Visites poétiques de nos quartiers

Pour l’année 2022/2023, l’association le fil vous propose de vous lancer dans l’exploration d'une partie du quartier Maladière : ses places, ses recoins, son avenir….

Carte archéologique

En partenariat avec la Maison Maladière

Vous êtes-vous déjà interrogé.e sur l’histoire de votre rue, votre quartier ?

Des vies qui s’y déroulent, de celles qui s’y sont passées ?

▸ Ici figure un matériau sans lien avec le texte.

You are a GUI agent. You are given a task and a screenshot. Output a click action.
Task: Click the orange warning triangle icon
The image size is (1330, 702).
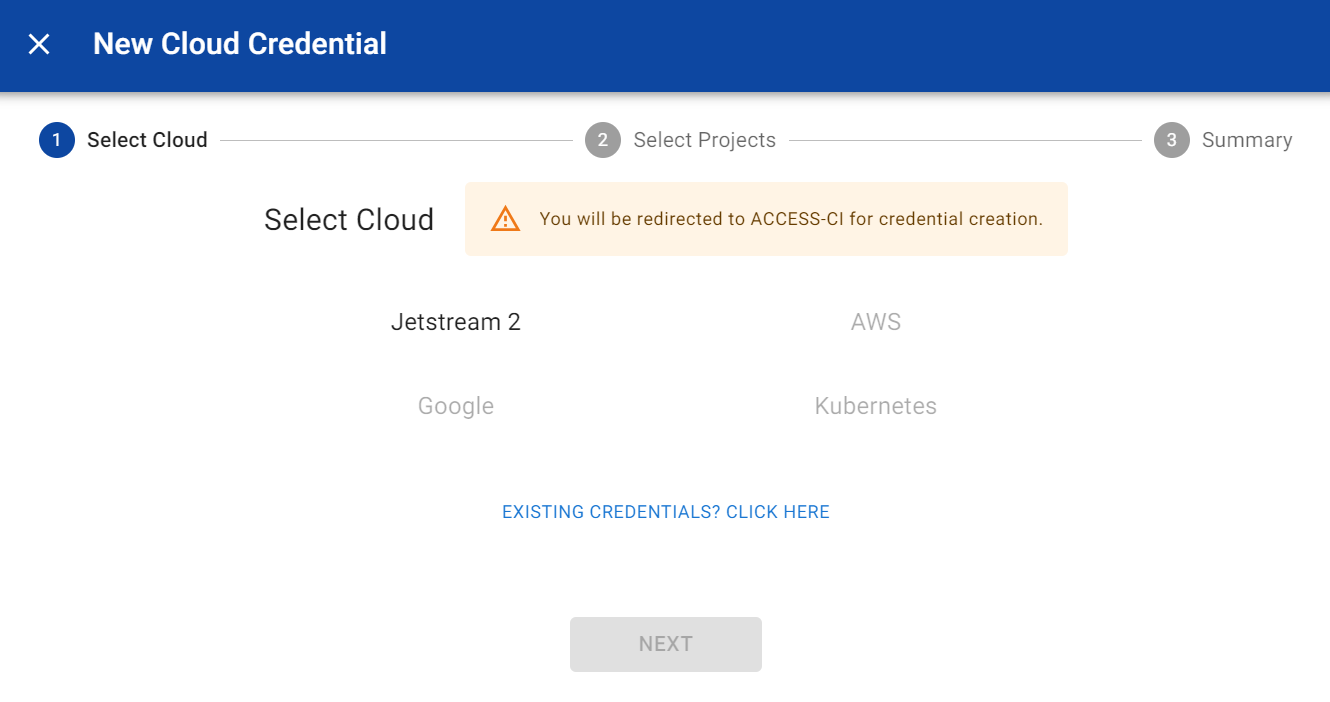pos(506,219)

Au rythme d’une rencontre par quinzaine, nous utiliserons les outils de l’écriture, la photographie, la recherche en archives, la sociologie et du théâtre pour écrire et mettre en voix une visite guidée historico-poétique de la Maladière et de ses environs.

Cycle 2022-2023 : 

une séance tous les mois

vendredi 7 octobre

mercredi 8 novembre

vendredi 9 décembre

mardi 10 janvier

vendredi 3 février

mardi 7 mars

vendredi 31 mars

vendredi 26 avril

mardi 13 juin

Avec Laura Deffontaines, médiatrice culturelle

Laurence Gourdon

animatrice en ateliers d'écriture créative

 

Inscriptions auprès de la Maison Maladière

21 - 25 rue Balzac 21000 Dijon

03 73 73 70 20

À partir de septembre 2022, le fil lance le projet Visites poétiques de nos quartiers. En partenariat avec la Maison Maladière, celui-ci se présente sous la forme d’un cycle annuel d’une dizaine de séances prévues pour 5 à 10 participants d’horizons variés.

 

Son but ? Partir à la découverte des quartiers périphériques de la ville, de leur histoire urbaine et des histoires de leurs habitants pour écrire et réaliser des visites guidées poétiques de nos lieux d’habitation sur lesquels nous ne posons que rarement un regard de promeneur.

 

Éloignés du centre touristique et de son architecture médiévale, nos quartiers n’en ont pas moins leurs histoires à raconter ! Histoires enfouies, ressuscitées au cours d’une rénovation urbaine, d’un fait divers ou d’une balade entre amis. Histoires pas toujours perceptibles parmi le tissu dense de constructions et d’infrastructures mais toujours susceptibles de surgir au détour d’un nom de rue, d’une pierre oubliée ou d’un jardin abandonné.

 

Notre cycle invite à la redécouverte, au tissage des voix, au raccommodage, à la célébration d’espaces publics partagés.

 

Comment ?

À raison d’un atelier par quinzaine, le fil et ses participant.es à l’atelier effectuent des voyages :

 

  • Dans notre environnement proche : Durant les toutes premières séances, nous allons faire connaissance, dessiner une carte mentale des espaces que nous arpentons de manière quotidienne, de ceux où nous n’allons jamais, de ceux que nous évitons, de ceux dont nous ignorons l’existence…

 

  • Dans les archives, pour revisiter l’histoire méconnue des rues familières. Cette phase est l’occasion de (re)découvrir le fonctionnement des archives municipales, de se laisser surprendre, de plonger dans le passé pour en tirer la matière, la trame.

 

  • Dans la vie du quartier. À partir de cartes et du découpage des quartiers, nous entreprendrons des phases d’immersion (« d’observation participante ») dans les parcs, sur les places, aux carrefours. Observer les métamorphoses d’un lieu suivant les jours de la semaine ou les heures de la journée. Cette phase sera l’occasion d’une collecte d’images (atelier photo), de pensées (ateliers d’écriture), de scènes de vie croquées sur le vif.

 

  • Dans les mots : En interviewant les figures du quartier, leurs voisins, ceux à qui ils n’ont jamais pu s’adresser…

 

  • Dans l’imaginaire : Aux phases de documentation et d’observation précédentes succède une phase poétique et créative : à partir des matériaux collectés (photos, paroles saisies au vol, pensées personnelles), les participants inventent des scènes, des historiettes qui viendront combler les trous laissés par l’histoire.

 

  • Dans le corps : Les dernières séances sont consacrées à des exercices théâtraux pour favoriser la prise de parole en public et faire quelques répétitions !

 

En tissant les matériaux ainsi collectés les uns avec les autres, nous élaborons une visite guidée destinée à être appropriée par chacun et chacune.

 

La visite sera présentée aux adhérents de la MJC en fin d’année puis laissée en accès libre pour que d’autres partent à la découverte de leurs rues.